=== Data provided ===
:::

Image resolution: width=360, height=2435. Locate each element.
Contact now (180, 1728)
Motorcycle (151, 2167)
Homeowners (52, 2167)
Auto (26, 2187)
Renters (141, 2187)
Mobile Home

:::

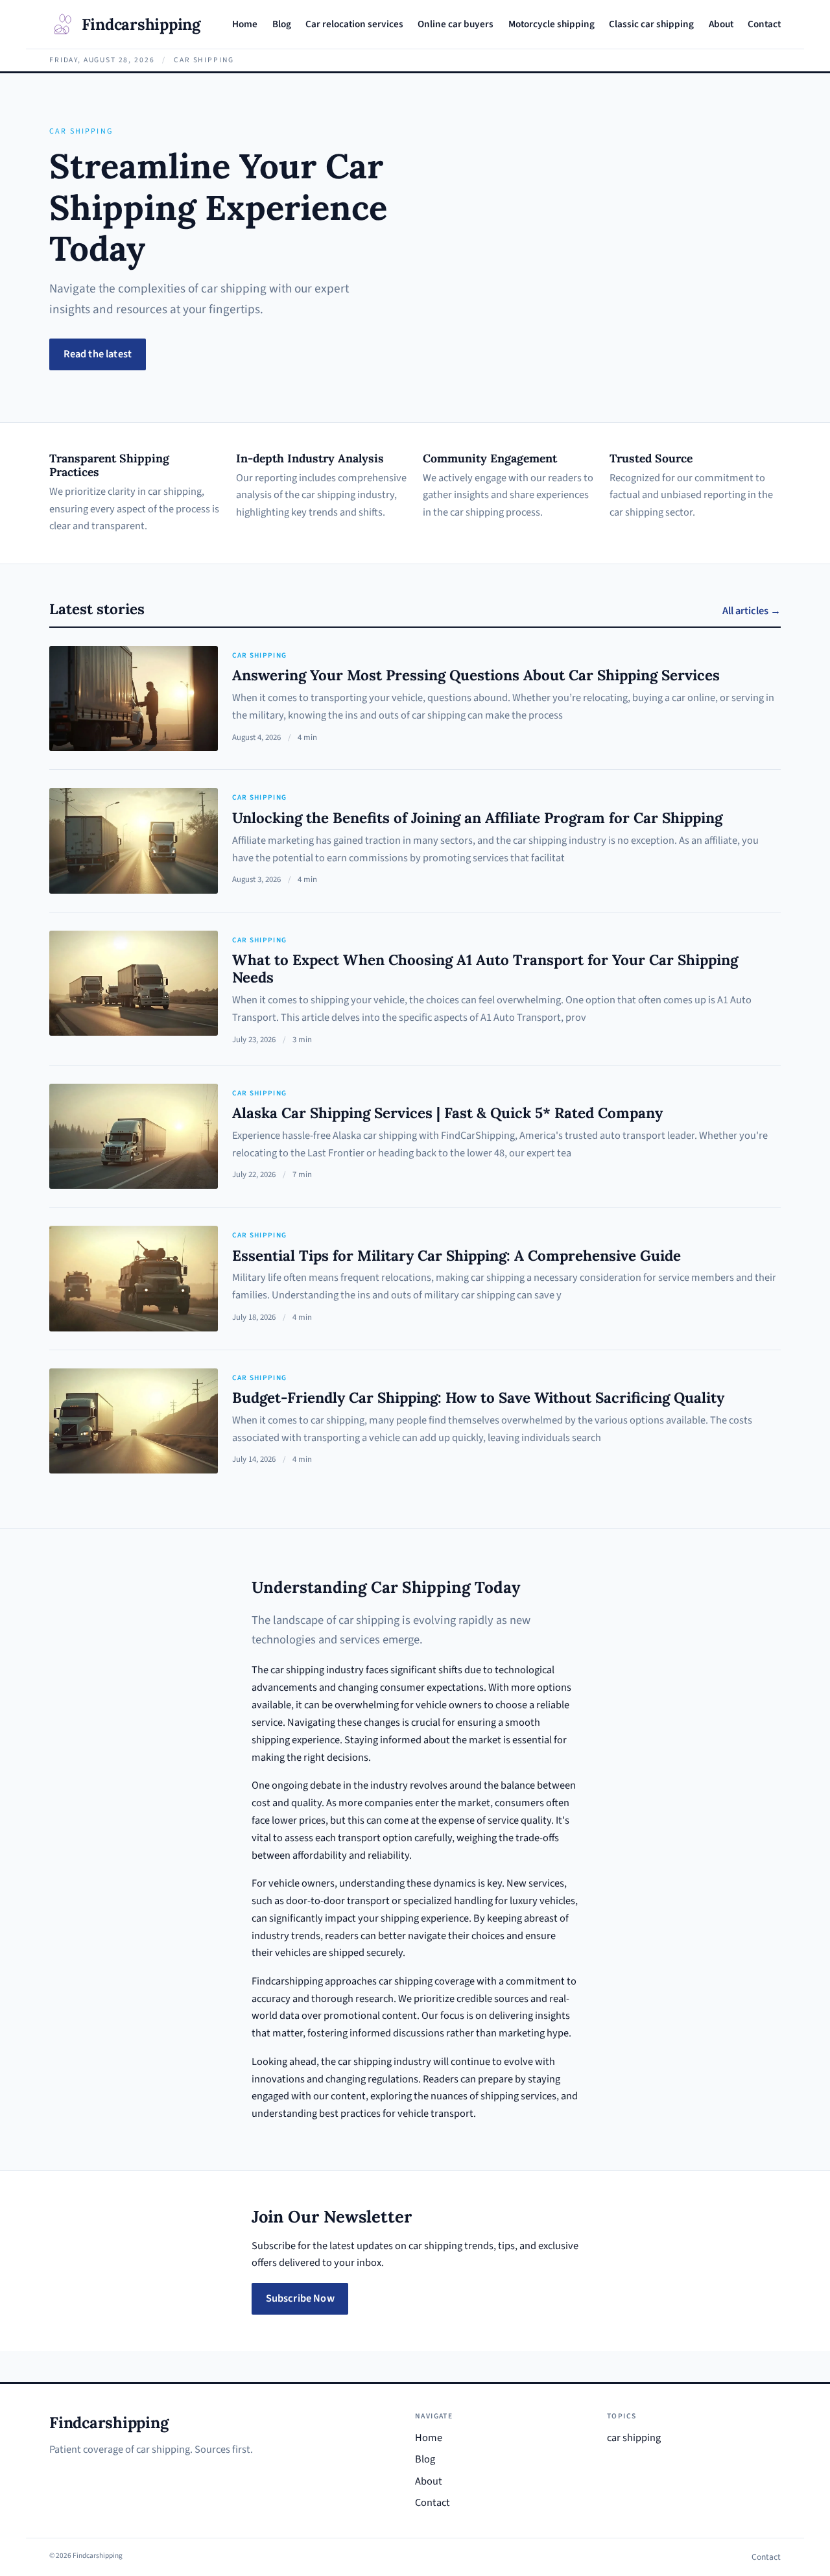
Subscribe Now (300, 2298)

:::

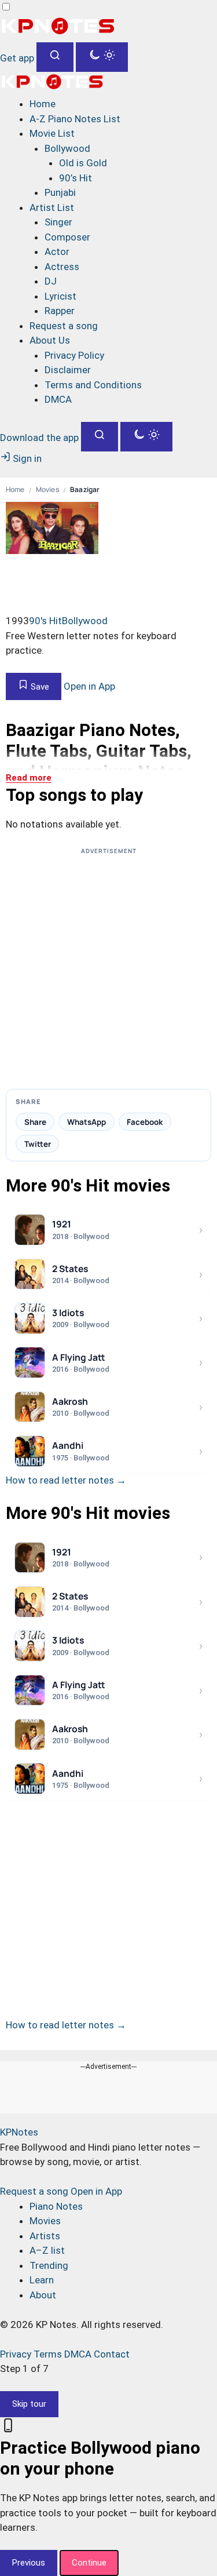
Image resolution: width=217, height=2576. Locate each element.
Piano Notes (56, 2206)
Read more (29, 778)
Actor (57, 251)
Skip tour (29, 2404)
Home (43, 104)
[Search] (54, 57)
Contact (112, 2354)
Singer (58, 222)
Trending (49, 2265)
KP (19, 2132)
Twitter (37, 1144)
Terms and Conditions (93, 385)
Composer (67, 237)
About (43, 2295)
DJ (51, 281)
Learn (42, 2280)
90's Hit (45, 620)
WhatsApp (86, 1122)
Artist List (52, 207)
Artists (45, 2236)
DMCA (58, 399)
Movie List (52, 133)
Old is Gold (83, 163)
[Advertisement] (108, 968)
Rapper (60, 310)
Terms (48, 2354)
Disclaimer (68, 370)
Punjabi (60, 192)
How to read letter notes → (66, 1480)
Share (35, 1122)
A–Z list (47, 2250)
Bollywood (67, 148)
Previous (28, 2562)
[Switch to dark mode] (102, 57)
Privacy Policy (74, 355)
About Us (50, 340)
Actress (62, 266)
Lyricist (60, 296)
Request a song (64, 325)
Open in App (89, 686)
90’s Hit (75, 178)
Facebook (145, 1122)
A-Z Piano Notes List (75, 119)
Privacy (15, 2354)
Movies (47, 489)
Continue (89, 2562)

:::

=== The task ===
Select all lines with the word "height" from the entries above.

=== Solution to this exercise ===
Image resolution: width=360, height=2435. Locate each element.
Image resolution: width=217, height=2576. Locate each element.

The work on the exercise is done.